Doggett, who left college in Ohio to work in computers, and Gali, who moved to Philadelphia from Chennai, India, to attend Temple University, met while working at American International Group's information technology department in Wilmington 20 years ago.

Since their AIG days, when Gali slaved on a mainframe while Doggett wrestled revenue plans, Gali has been the pair's Mr. Inside, focused on technology, while Doggett is Mr. Outside, running the business end.

But around the office pool table or in conference over drinks at the Franklin, both share the open-collar, fast-moving, good-humored West Coast style of Philadelphia's small but growing software sector, not the buttoned banker-lawyer style that still prevails in other pockets of Market Street West.

In 1998, Doggett and Gali started their own software firm, AdminServer, building Internet applications for dozens of insurers and hiring more than 200 people before they sold the firm to business software giant Oracle in 2008.

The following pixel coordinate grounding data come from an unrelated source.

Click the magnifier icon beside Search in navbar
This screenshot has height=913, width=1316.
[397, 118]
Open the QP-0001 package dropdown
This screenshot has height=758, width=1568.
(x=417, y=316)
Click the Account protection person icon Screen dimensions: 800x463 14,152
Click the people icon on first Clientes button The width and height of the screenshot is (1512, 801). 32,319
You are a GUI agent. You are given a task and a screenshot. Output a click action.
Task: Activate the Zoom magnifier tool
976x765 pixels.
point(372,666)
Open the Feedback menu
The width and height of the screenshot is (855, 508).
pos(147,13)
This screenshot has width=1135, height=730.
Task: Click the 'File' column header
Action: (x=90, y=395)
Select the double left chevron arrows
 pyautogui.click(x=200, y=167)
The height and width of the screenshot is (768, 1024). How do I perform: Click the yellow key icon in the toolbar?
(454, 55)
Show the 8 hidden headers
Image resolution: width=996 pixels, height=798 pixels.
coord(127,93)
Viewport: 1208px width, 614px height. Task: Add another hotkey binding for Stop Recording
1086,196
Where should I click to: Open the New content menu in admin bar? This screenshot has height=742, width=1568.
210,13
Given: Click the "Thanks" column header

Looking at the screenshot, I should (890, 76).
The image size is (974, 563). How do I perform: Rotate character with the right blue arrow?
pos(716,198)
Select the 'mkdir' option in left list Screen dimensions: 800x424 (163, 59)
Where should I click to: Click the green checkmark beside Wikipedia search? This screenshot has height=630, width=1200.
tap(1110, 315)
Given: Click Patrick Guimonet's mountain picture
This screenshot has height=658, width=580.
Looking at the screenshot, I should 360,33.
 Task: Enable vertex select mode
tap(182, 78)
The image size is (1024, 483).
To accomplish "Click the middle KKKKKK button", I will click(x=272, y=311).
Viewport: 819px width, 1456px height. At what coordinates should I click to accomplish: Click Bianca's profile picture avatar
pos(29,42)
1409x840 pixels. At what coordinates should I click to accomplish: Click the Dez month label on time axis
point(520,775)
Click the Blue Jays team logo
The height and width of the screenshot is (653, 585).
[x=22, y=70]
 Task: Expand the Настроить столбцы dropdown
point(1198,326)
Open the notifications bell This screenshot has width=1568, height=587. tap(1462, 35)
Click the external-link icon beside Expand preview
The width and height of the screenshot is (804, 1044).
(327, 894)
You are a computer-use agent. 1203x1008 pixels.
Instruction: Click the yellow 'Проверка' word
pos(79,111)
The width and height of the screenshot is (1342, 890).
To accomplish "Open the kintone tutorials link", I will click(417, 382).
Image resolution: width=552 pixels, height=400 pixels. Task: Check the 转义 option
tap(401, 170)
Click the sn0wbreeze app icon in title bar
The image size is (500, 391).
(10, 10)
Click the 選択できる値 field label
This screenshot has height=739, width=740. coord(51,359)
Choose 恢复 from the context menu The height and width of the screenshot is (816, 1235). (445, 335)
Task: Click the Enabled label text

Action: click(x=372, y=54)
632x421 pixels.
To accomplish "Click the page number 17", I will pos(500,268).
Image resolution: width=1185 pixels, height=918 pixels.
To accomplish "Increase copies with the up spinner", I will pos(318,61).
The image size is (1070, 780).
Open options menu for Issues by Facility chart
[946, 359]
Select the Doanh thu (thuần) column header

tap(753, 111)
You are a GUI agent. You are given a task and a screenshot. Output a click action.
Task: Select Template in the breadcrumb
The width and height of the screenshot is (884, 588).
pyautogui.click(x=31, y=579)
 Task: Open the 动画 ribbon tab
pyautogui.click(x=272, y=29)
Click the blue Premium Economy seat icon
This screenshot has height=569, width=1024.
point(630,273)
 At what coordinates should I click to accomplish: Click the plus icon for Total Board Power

Flush with cash, and bound by an Oracle noncompetition clause that would keep them on the software sidelines for a few years, they started Franklin Mortgage, named for an actual Prohibition-era bootlegging front. They also opened Lemon Hill in the Fairmount section.

They figured they were done with software. "We'd been working 14 hours a day, seven days a week," Gali said. The pair had leavened that load by jetting the staff to surprise vacations in places like the Bahamas. It was time for more break, less grind.

But by the time Gali and Doggett's noncompete lapsed, they were ready to develop what Doggett calls the "next generation" of insurance-processing software, built on the common C# programming language and compatible with Microsoft, smartphones, and cloud-based systems.

Gali says Adminovate, their new outfit, has designed the interface so business analysts can use it even if they are not programmers. Gali and Doggett have recruited a half-dozen AdminServer and Oracle managers, plus AIG veteran Ken Walma, who chairs Adminovate's board.

Adminovate's early clients include Health India TPA, which handles payments for AIG and other big insurers. So Adminovate is bringing work to Philadelphia from some of the same Indian outsourcers who earlier took American work overseas.

"At our level, American software is now the best in the world," says Gali. They plan to grow the 30-person staff rapidly: "If we can build this to the level we intend, Philadelphia will be the San Francisco, the Seattle, of this type of software."

On Wednesday, Adminovate announced a joint operating arrangement with Exton-based iPipeline, whose software manages insurance customers' applications.

"They do the back end, we do the front end," said Paul Melchiorre, the South Philly native and SAP AG veteran who serves as iPipeline's president. He first met Doggett and Gali at Rouge, another Rittenhouse Square bar (one they don't own).

IPipeline has opened an office in the same building as Adminovate. Up-to-date computer talent is scarce, both firms say. They're targeting new college grads who they say prefer downtown to the suburbs.

Should Oracle feel silly to have spent $125 million buying AdminServer, only to watch the sellers build a "next generation" software for a similar market?

"They're so big, $125 million is a rounding error" for Oracle, says iPipeline's Melchiorre, laughing.

Oracle officials didn't return messages seeking comment.